Salem Witch Trials
© Public domain / Artist unknownAn engraving depicting a scene from the Salem Witch Trials. The central figure in this 1876 illustration of the courtroom is usually identified as Mary Walcott, 17, one of several girls in Salem with a psychological disorder known as mass hysteria, and whose condition was blamed on witchcraft..
Salem - The Salem witch tragedy of 1692 took less than two years to play out. Yet 300 years later, explanations for how and why it happened are still coming.

One theory recently gaining exposure thanks to bloggers comes from a 2004 college thesis that places the blame on something we think of as a strictly modern phenomenon: climate change.

Proposed in a Harvard thesis, the paper by economist Emily Oster has earned attention due to the modern swirl of controversy surrounding the possibility that human interaction has altered world temperatures.

Currently an assistant professor at the University of Chicago, Oster linked periodic outbreaks of violence against people accused of witchcraft with dramatic temperature drops.

"The most active period of the witchcraft trials (mainly in Europe) coincides with a period of lower-than-average temperature known to climatologists as the 'little ice age,'" Oster wrote. "The colder temperatures increased the frequency of crop failure, and colder seas prevented cod and other fish from migrating as far north, eliminating this vital food source for some northern areas of Europe."

When crops failed, "people would have searched for a scapegoat in the face of deadly changes in weather patterns," she wrote. Thus, desperate people traced their troubles to unpopular neighbors and outcasts allied to the devil.

Oster noted that the persecutions "spread even across the Atlantic Ocean to Salem, Massachusetts."

Moreover, she added, "The coldest segments of this 'little ice age' period were in the 1590s and between 1680 and 1730."

Assuming Salem's temperatures were not very different from those in Europe, this latter period includes the year of the witch trials.

Salem State University history professor Tad Baker is intrigued by Oster's views.

"It makes a lot of sense," he said.

He believes there are clues in diaries and sermons pointing to the fact that cold weather and poor harvests likely coincided with the witch trials.

Further, he plans to seek out more scientific measurements, which are made by examining things like tree rings.

Baker is writing a book on the witchcraft era under the appropriately meteorological working title A Storm of Witchcraft.

A clue to the weather, Baker said, are documents showing a key player in the Salem drama: "Rev. (Samuel) Parris is arguing with his parish over the wood supply." Without adequate fuel, a Colonial home, lacking insulation and central heat, could be pretty miserable.

"The higher the misery quotient, the more likely you are to be seeing witches," Baker said.

He cautions, however, that the cause of the uproar is probably too complex to be traced to a single source.

Danvers archivist Dick Trask, an expert on the era, was not surprised to hear the climate-change theory. Nor was he convinced. He's heard all of the explanations and says, "These theories tell us more about the present than they do about the past."
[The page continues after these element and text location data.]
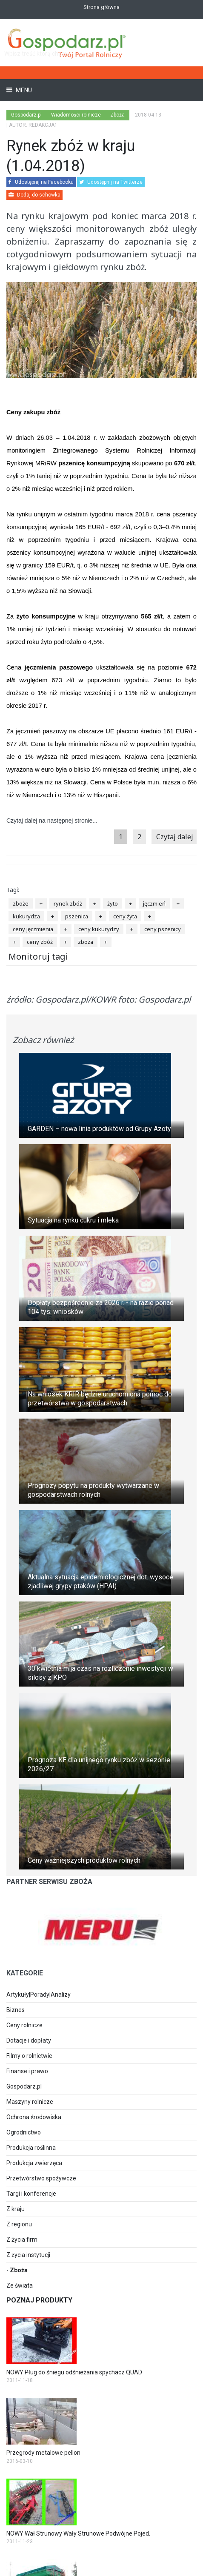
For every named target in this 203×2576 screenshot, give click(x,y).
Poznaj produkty (39, 2300)
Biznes (15, 2009)
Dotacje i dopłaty (28, 2040)
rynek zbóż (68, 903)
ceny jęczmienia (33, 929)
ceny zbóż (40, 942)
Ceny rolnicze (24, 2025)
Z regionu (19, 2224)
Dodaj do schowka (34, 195)
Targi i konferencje (31, 2193)
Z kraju (15, 2209)
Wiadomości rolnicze (76, 115)
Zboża (19, 2270)
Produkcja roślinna (31, 2147)
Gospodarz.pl (24, 2086)
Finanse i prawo (27, 2071)
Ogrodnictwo (23, 2132)
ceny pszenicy (162, 929)
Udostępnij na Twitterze (111, 182)
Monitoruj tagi (38, 956)
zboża (85, 942)
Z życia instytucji (28, 2254)
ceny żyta (125, 916)
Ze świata (19, 2285)
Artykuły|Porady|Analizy (38, 1994)
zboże (21, 903)
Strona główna (101, 7)
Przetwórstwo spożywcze (41, 2178)
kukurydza (26, 916)
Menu (23, 90)
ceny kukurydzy (98, 929)
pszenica (76, 916)
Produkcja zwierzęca (34, 2163)
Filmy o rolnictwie (29, 2055)
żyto (112, 903)
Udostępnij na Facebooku (41, 182)
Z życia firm (21, 2239)
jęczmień (154, 903)
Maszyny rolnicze (29, 2101)
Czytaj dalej (174, 836)
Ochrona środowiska (33, 2117)
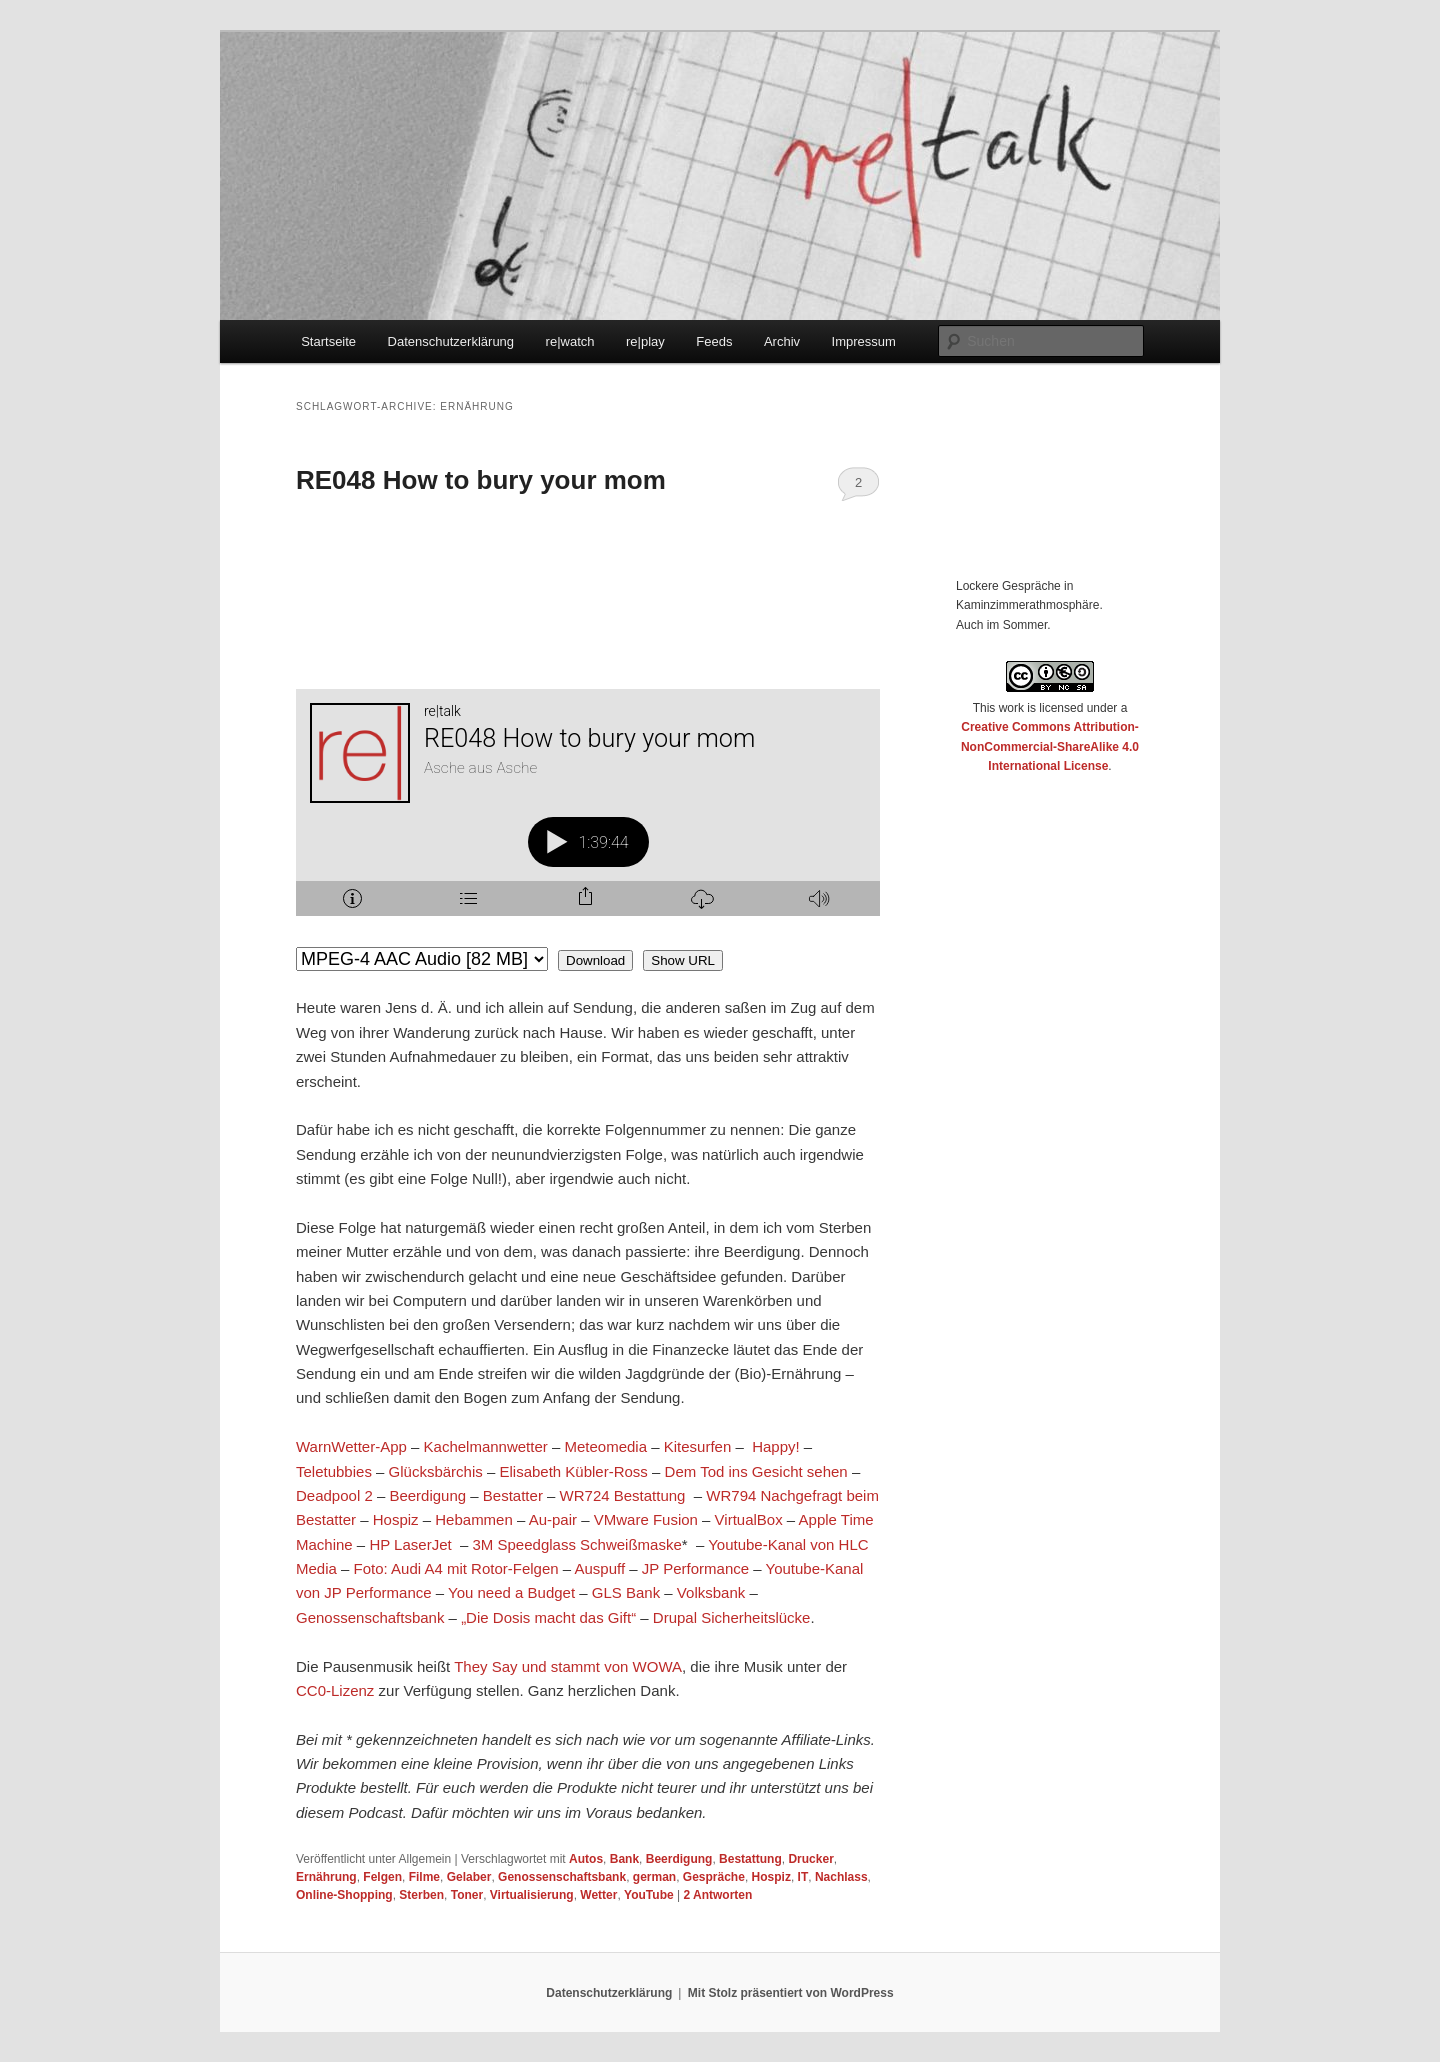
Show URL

While acknowledging that all this happened in what was likely a time of climate cooling, Trask notes that people are often using their own experiences to explain what was happening three centuries ago. For example, he points to the 1970s notion that ergot was the culprit.

A fungus on rye plants, ergot would have created hallucinations for the unknowing farmers who processed and ate the grain. That perhaps explains the "specters" or visions that accusers claimed to see.

It is no coincidence that the 1970s was an era of experimentation with drugs, including hallucinogens, Trask said. In the 19th century, a time of religious experimentation, came the suggestion that it was a Puritan power grab by religious figures who felt their authority slipping away.

In the 1960s, socialists framed the upheaval as an effort by greedy landowners to steal the property of the victims.

More recently came the link to post-traumatic stress syndrome, which points to the fact that many of those involved had been exposed to violent American Indian attacks and had seen family members slaughtered.

Oster's research is being cited now by conservative writers, including the "Powerline" blog, to rebut the impression that climate change is a recent phenomenon.

Perhaps what's most remarkable is the fact that the quest to discover the reason for the witch trials has occupied so many for so many years. References to Salem as "hag-ridden" can be found in documents beginning almost immediately after the trial was completed, Baker said.

And they have never stopped.

"We all love a mystery," Baker said. Worse was done in Europe, with thousands of victims killed over the centuries. But perhaps in America, the expectation was for something better.

"I honestly do think Salem is in America's psyche," Baker said. "It's unfinished business."